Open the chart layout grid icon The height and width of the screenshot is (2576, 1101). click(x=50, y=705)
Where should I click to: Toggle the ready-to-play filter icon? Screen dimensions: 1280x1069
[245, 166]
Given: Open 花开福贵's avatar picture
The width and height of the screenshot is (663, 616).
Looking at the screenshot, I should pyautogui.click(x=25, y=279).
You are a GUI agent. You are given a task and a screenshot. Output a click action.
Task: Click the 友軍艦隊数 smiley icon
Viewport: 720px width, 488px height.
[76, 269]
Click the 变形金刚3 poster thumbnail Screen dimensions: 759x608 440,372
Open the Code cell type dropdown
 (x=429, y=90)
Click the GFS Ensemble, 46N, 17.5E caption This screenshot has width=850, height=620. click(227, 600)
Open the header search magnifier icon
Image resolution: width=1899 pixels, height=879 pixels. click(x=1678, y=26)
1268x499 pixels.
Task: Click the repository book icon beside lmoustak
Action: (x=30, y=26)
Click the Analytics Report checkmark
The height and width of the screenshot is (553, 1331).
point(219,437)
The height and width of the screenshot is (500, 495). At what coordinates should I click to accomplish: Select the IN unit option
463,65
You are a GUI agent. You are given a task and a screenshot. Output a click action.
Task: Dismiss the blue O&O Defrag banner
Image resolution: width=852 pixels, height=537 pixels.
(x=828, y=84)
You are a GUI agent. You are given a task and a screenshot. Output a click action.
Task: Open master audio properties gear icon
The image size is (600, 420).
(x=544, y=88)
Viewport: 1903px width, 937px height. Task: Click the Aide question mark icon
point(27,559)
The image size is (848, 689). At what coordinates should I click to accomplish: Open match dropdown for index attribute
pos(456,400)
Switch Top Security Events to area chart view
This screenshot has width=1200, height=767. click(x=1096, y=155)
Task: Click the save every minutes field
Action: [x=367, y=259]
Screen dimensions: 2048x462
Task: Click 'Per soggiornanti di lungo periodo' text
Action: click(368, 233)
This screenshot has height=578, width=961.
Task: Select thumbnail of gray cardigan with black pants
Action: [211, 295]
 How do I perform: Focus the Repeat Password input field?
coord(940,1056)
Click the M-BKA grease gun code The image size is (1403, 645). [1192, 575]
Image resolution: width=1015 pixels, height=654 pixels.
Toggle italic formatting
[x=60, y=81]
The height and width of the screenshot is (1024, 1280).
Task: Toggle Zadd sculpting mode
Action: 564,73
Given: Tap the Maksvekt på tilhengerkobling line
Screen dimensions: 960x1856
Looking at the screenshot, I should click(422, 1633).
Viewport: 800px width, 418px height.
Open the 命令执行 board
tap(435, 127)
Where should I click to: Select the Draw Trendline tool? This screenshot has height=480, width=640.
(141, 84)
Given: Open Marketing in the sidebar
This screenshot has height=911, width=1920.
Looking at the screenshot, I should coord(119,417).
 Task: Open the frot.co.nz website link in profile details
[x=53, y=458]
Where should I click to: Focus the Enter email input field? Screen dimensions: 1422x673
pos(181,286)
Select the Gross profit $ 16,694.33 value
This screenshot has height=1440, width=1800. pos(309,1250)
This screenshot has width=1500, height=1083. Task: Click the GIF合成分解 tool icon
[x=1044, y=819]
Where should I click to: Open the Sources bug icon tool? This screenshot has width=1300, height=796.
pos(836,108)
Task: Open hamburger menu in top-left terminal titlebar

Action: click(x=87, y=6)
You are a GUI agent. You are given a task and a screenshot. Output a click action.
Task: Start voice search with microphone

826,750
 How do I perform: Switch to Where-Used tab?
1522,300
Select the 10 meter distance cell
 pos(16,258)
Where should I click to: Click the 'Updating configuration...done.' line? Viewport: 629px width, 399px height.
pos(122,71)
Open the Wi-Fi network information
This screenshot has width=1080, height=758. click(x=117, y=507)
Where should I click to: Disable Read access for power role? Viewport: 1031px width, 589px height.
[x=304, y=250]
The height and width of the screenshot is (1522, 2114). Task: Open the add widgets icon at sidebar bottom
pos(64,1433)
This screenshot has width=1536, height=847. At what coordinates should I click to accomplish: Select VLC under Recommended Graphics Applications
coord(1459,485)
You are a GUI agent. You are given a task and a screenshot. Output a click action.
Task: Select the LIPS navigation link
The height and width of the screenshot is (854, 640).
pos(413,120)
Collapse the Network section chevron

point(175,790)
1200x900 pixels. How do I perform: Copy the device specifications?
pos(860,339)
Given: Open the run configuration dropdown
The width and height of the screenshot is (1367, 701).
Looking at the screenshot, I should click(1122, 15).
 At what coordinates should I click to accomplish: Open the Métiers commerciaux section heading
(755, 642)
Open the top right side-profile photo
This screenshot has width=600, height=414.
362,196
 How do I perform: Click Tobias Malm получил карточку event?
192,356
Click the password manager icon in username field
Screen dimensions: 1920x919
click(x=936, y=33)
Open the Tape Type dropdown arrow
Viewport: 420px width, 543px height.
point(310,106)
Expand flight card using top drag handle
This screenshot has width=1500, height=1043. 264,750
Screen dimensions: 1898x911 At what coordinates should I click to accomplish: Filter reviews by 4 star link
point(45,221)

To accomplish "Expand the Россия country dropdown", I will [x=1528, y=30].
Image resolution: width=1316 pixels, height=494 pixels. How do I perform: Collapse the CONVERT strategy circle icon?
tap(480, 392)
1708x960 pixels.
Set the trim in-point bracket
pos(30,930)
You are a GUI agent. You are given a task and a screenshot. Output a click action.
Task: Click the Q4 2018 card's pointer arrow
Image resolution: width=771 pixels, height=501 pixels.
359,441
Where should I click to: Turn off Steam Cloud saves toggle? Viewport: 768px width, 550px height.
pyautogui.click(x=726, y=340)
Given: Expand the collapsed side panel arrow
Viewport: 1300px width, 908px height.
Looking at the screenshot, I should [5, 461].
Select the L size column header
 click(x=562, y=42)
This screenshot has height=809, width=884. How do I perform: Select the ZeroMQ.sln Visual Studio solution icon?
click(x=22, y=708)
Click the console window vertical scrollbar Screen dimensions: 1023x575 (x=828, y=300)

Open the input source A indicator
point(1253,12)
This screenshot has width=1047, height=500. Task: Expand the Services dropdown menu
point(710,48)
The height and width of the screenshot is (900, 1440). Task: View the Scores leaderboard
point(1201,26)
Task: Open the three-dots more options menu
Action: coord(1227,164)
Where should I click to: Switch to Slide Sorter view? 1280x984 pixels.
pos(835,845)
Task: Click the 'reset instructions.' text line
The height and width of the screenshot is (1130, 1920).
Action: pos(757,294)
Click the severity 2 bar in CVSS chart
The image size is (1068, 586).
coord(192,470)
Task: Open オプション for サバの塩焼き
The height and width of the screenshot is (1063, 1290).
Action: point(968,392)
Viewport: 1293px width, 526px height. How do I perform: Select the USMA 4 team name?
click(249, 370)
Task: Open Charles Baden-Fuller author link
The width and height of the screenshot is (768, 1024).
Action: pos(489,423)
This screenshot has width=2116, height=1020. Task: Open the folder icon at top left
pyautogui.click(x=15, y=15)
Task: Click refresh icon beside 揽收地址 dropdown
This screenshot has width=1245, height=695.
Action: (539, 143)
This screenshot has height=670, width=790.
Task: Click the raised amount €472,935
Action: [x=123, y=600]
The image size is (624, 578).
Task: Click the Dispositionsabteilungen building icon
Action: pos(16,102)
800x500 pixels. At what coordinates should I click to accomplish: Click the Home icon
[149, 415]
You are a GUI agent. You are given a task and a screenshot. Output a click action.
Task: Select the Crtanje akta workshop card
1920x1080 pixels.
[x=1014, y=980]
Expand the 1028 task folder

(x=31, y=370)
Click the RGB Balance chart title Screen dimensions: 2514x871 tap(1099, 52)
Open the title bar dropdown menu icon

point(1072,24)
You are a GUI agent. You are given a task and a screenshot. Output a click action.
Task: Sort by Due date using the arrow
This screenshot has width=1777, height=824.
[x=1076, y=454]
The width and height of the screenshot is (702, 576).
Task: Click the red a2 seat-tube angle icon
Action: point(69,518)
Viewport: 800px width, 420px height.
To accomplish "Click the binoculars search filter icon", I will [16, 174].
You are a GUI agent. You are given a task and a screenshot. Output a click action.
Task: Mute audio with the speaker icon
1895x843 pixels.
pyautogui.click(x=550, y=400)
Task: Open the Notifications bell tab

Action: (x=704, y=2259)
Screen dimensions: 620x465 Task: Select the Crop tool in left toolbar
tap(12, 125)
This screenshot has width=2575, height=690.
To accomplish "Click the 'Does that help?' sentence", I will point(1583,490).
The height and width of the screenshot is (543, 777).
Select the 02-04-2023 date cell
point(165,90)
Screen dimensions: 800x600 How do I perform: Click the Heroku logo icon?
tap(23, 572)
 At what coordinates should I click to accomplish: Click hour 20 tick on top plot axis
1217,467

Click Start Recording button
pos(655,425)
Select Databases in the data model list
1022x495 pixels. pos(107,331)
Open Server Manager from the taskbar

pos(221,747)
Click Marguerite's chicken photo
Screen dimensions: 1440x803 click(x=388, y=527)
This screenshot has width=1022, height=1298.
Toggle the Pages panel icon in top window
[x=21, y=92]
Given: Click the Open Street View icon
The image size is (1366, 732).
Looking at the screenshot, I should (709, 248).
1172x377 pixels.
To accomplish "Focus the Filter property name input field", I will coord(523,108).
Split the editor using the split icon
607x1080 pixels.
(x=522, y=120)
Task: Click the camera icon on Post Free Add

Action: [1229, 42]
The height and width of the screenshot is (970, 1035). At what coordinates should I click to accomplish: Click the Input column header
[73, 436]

= Exercise objective =
What is the number of lines above that contain "audio"? Answer with that number only.

= Solution to the problem =
2